* **Given request**:
Reproduce each item below verbatim, keeping the original order and line breaks.

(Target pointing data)
______

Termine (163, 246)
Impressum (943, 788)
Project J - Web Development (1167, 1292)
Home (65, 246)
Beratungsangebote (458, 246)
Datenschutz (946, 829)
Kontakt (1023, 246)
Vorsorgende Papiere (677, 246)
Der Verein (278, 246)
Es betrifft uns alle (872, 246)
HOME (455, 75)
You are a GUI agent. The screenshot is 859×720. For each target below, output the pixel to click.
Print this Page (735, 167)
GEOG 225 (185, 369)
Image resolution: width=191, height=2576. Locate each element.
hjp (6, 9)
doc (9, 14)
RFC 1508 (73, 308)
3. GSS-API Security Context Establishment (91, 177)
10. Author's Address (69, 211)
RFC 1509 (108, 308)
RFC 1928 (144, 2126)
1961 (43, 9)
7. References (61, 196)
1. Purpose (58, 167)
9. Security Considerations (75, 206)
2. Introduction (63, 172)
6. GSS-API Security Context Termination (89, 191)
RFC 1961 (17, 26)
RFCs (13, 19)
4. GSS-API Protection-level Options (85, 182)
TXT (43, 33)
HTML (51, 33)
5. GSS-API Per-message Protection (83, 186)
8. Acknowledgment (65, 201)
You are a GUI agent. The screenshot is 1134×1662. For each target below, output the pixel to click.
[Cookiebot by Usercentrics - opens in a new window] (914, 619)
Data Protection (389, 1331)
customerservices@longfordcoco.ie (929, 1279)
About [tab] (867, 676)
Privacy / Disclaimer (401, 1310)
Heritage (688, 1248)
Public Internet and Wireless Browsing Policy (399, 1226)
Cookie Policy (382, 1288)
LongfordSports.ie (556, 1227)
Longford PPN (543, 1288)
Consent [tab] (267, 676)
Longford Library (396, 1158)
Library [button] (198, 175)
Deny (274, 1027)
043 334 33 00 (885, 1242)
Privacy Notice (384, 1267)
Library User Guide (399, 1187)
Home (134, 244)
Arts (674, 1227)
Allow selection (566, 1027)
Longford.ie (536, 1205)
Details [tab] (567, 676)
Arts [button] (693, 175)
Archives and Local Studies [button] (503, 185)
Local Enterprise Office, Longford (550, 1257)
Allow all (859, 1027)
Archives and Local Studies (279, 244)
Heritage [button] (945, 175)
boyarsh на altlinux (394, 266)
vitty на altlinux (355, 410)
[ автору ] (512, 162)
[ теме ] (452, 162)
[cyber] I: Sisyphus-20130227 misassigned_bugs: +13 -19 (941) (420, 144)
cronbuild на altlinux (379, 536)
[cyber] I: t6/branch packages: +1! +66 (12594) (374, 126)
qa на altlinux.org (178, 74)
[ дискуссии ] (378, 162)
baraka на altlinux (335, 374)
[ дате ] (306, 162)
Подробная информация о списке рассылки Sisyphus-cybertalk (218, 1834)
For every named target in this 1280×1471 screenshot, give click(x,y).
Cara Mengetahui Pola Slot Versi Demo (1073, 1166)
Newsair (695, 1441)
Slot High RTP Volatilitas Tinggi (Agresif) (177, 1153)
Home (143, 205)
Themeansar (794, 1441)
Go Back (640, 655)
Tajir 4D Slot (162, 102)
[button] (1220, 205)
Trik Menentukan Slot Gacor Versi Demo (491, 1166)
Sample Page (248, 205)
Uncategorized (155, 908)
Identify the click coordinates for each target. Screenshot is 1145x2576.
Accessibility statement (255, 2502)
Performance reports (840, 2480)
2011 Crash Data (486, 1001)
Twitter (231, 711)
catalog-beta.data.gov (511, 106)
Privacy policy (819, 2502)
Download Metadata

______

* **Solution for this task**:
Termine (163, 246)
Impressum (943, 788)
Project J - Web Development (1167, 1292)
Home (65, 246)
Beratungsangebote (458, 246)
Datenschutz (946, 829)
Kontakt (1023, 246)
Vorsorgende Papiere (677, 246)
Der Verein (278, 246)
Es betrifft uns alle (872, 246)
HOME (455, 75)
You are a GUI agent. The screenshot is 859×720. For each target below, output the pixel to click.
Print this Page (735, 167)
GEOG 225 (185, 369)
Image resolution: width=191, height=2576. Locate each element.
hjp (6, 9)
doc (9, 14)
RFC 1508 (73, 308)
3. GSS-API Security Context Establishment (91, 177)
10. Author's Address (69, 211)
RFC 1509 (108, 308)
RFC 1928 (144, 2126)
1961 (43, 9)
7. References (61, 196)
1. Purpose (58, 167)
9. Security Considerations (75, 206)
2. Introduction (63, 172)
6. GSS-API Security Context Termination (89, 191)
RFC 1961 (17, 26)
RFCs (13, 19)
4. GSS-API Protection-level Options (85, 182)
TXT (43, 33)
HTML (51, 33)
5. GSS-API Per-message Protection (83, 186)
8. Acknowledgment (65, 201)
You are a GUI agent. The screenshot is 1134×1662. For each target below, output the pixel to click.
[Cookiebot by Usercentrics - opens in a new window] (914, 619)
Data Protection (389, 1331)
customerservices@longfordcoco.ie (929, 1279)
About [tab] (867, 676)
Privacy / Disclaimer (401, 1310)
Heritage (688, 1248)
Public Internet and Wireless Browsing Policy (399, 1226)
Cookie Policy (382, 1288)
LongfordSports.ie (556, 1227)
Longford PPN (543, 1288)
Consent [tab] (267, 676)
Longford Library (396, 1158)
Library [button] (198, 175)
Deny (274, 1027)
043 334 33 00 (885, 1242)
Privacy Notice (384, 1267)
Library User Guide (399, 1187)
Home (134, 244)
Arts (674, 1227)
Allow selection (566, 1027)
Longford.ie (536, 1205)
Details [tab] (567, 676)
Arts [button] (693, 175)
Archives and Local Studies [button] (503, 185)
Local Enterprise Office, Longford (550, 1257)
Allow all (859, 1027)
Archives and Local Studies (279, 244)
Heritage [button] (945, 175)
boyarsh на altlinux (394, 266)
vitty на altlinux (355, 410)
[ автору ] (512, 162)
[ теме ] (452, 162)
[cyber] I: Sisyphus-20130227 misassigned_bugs: +13 -19 (941) (420, 144)
cronbuild на altlinux (379, 536)
[cyber] I: t6/branch packages: +1! +66 (12594) (374, 126)
qa на altlinux.org (178, 74)
[ дискуссии ] (378, 162)
baraka на altlinux (335, 374)
[ дате ] (306, 162)
Подробная информация о списке рассылки Sisyphus-cybertalk (218, 1834)
For every named target in this 1280×1471 screenshot, give click(x,y).
Cara Mengetahui Pola Slot Versi Demo (1073, 1166)
Newsair (695, 1441)
Slot High RTP Volatilitas Tinggi (Agresif) (177, 1153)
Home (143, 205)
Themeansar (794, 1441)
Go Back (640, 655)
Tajir 4D Slot (162, 102)
[button] (1220, 205)
Trik Menentukan Slot Gacor Versi Demo (491, 1166)
Sample Page (248, 205)
Uncategorized (155, 908)
Identify the click coordinates for each target. Screenshot is 1145x2576.
Accessibility statement (255, 2502)
Performance reports (840, 2480)
2011 Crash Data (486, 1001)
Twitter (231, 711)
catalog-beta.data.gov (511, 106)
Privacy policy (819, 2502)
Download Metadata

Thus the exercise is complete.